DATASET RECORDS below:
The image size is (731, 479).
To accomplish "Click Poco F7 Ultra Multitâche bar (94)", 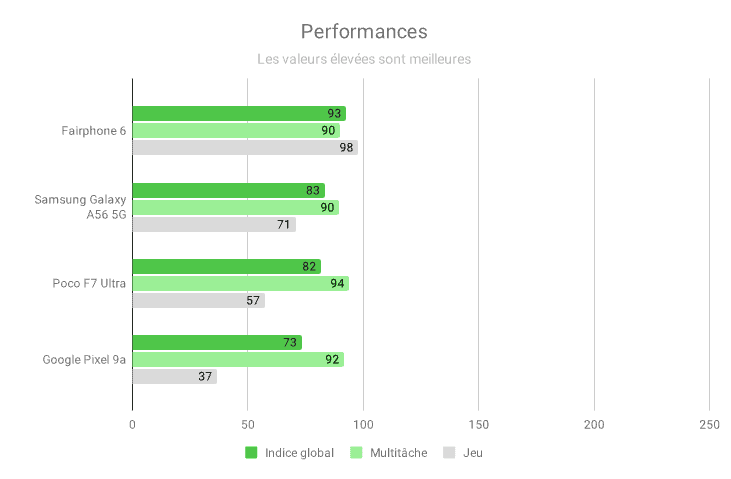I will click(x=240, y=283).
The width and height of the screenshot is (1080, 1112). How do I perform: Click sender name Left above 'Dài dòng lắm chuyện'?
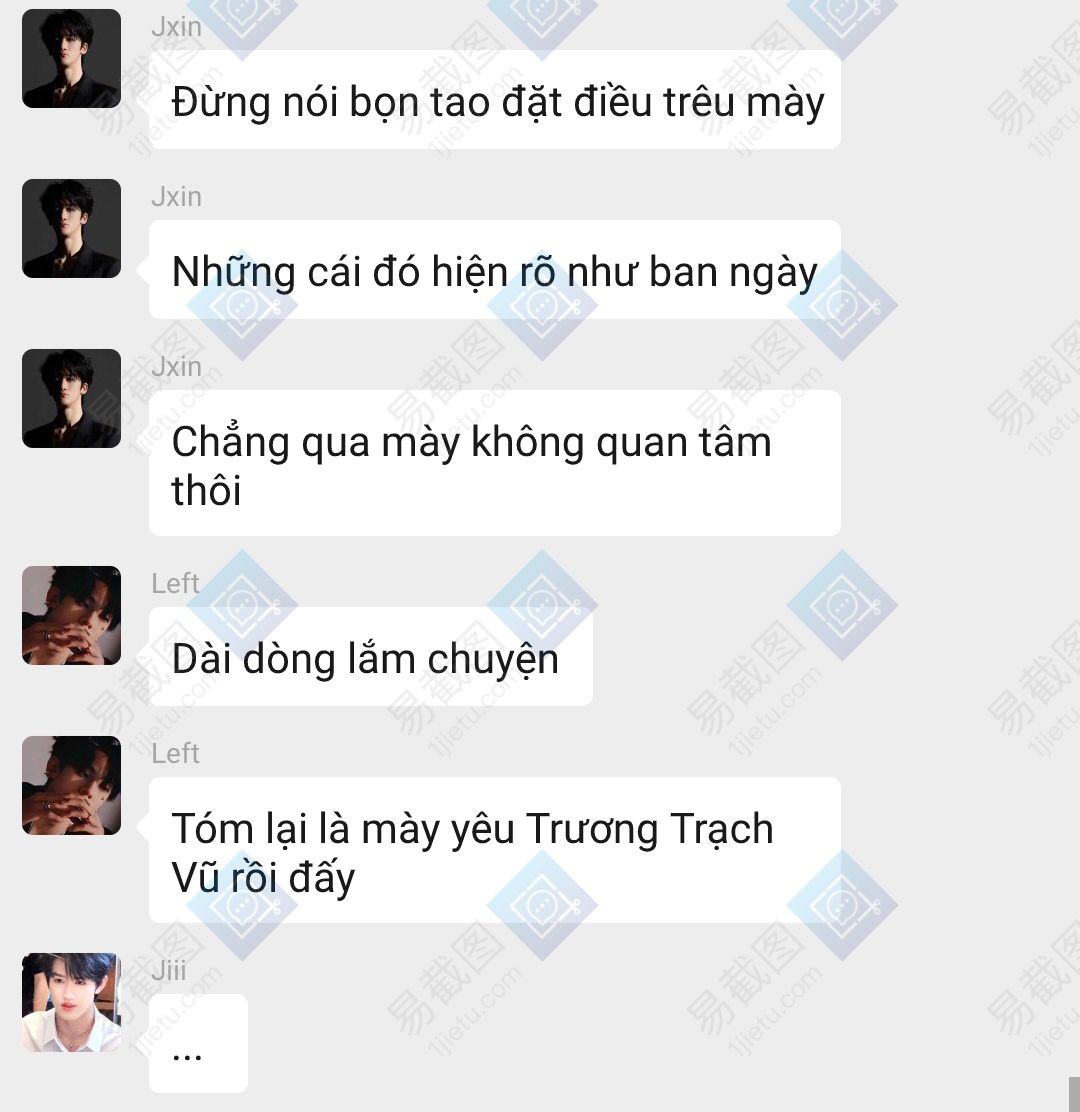pos(175,584)
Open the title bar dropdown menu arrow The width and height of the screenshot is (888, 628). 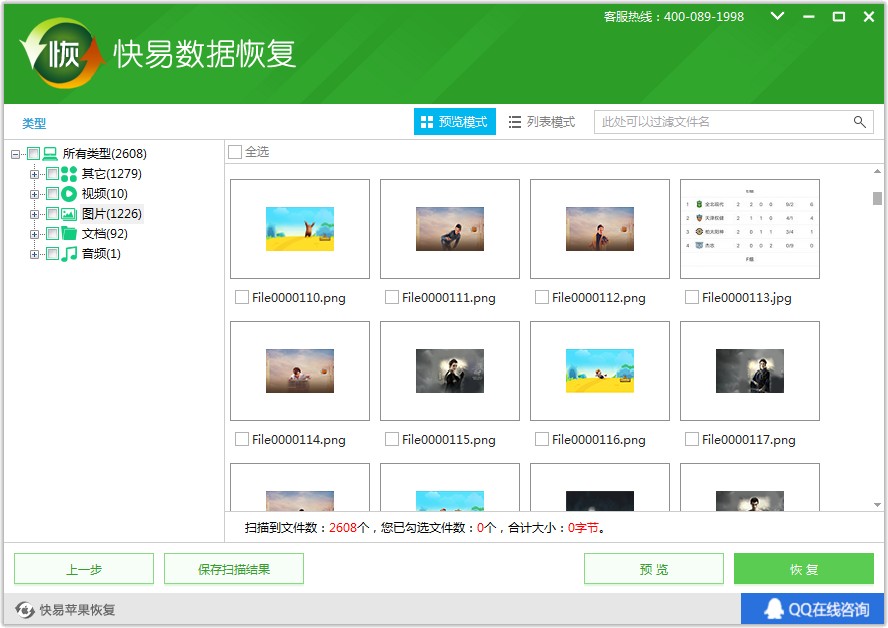pyautogui.click(x=778, y=17)
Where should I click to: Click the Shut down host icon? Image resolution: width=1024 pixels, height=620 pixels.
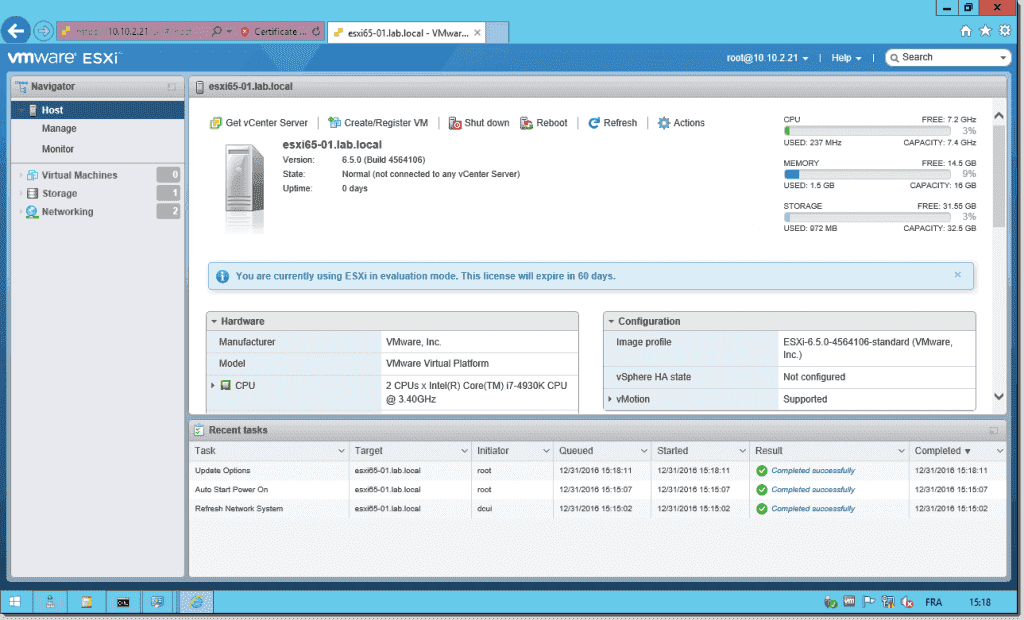pyautogui.click(x=455, y=123)

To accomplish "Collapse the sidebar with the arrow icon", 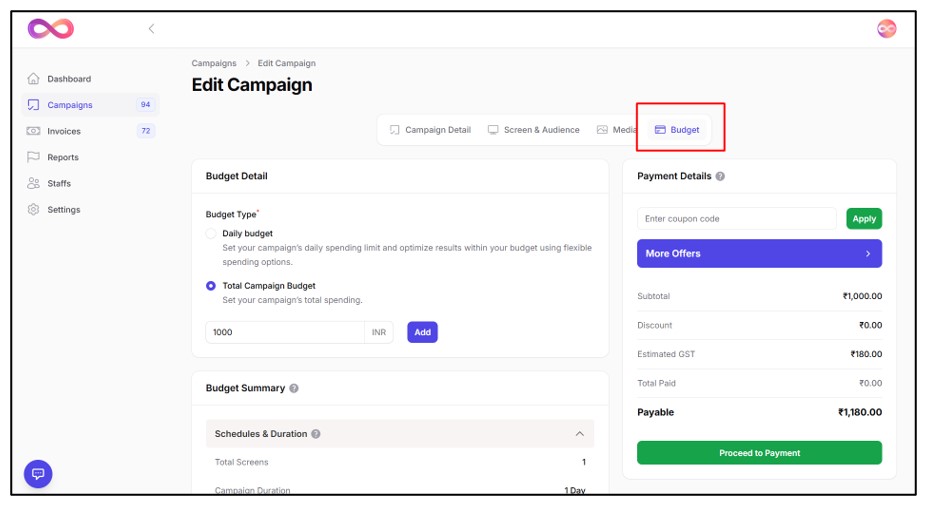I will (x=151, y=29).
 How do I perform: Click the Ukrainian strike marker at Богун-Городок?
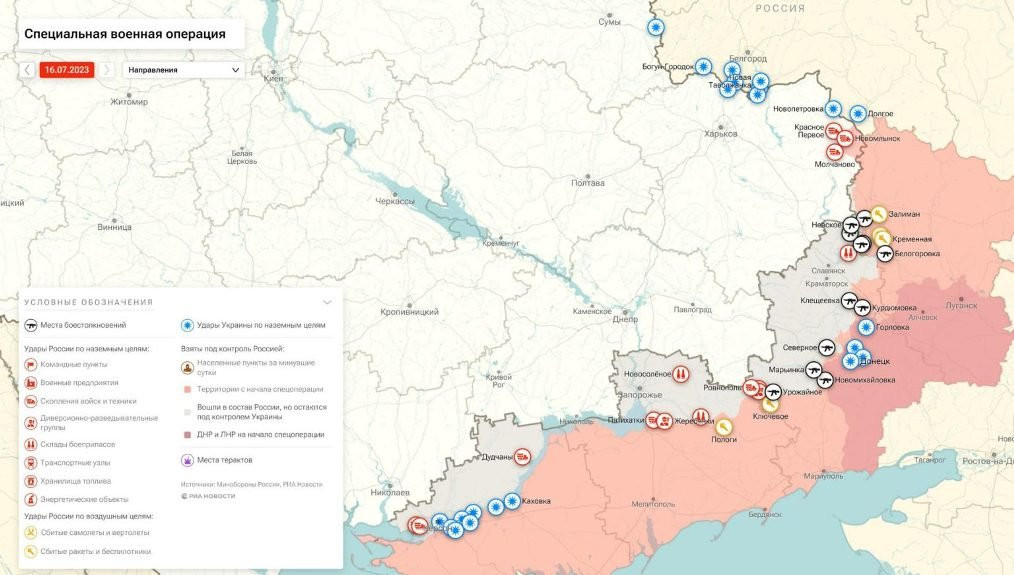[x=704, y=66]
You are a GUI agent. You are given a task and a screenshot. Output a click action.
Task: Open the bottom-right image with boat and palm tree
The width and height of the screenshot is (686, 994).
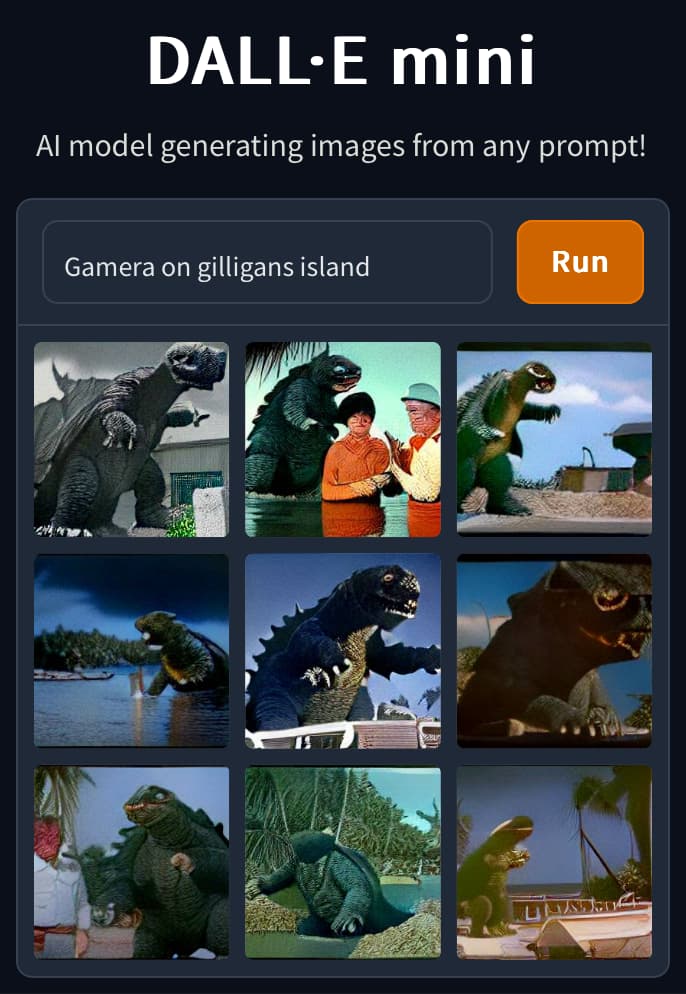coord(554,862)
End of DATASET RECORDS.
Please set down the lines from the one with "Task: Open the" to the end of the entries above, exactly as they are, and drop every picture.

**TASK ANSWER**
Task: Open the bottom-right image with boat and palm tree
The width and height of the screenshot is (686, 994).
coord(554,862)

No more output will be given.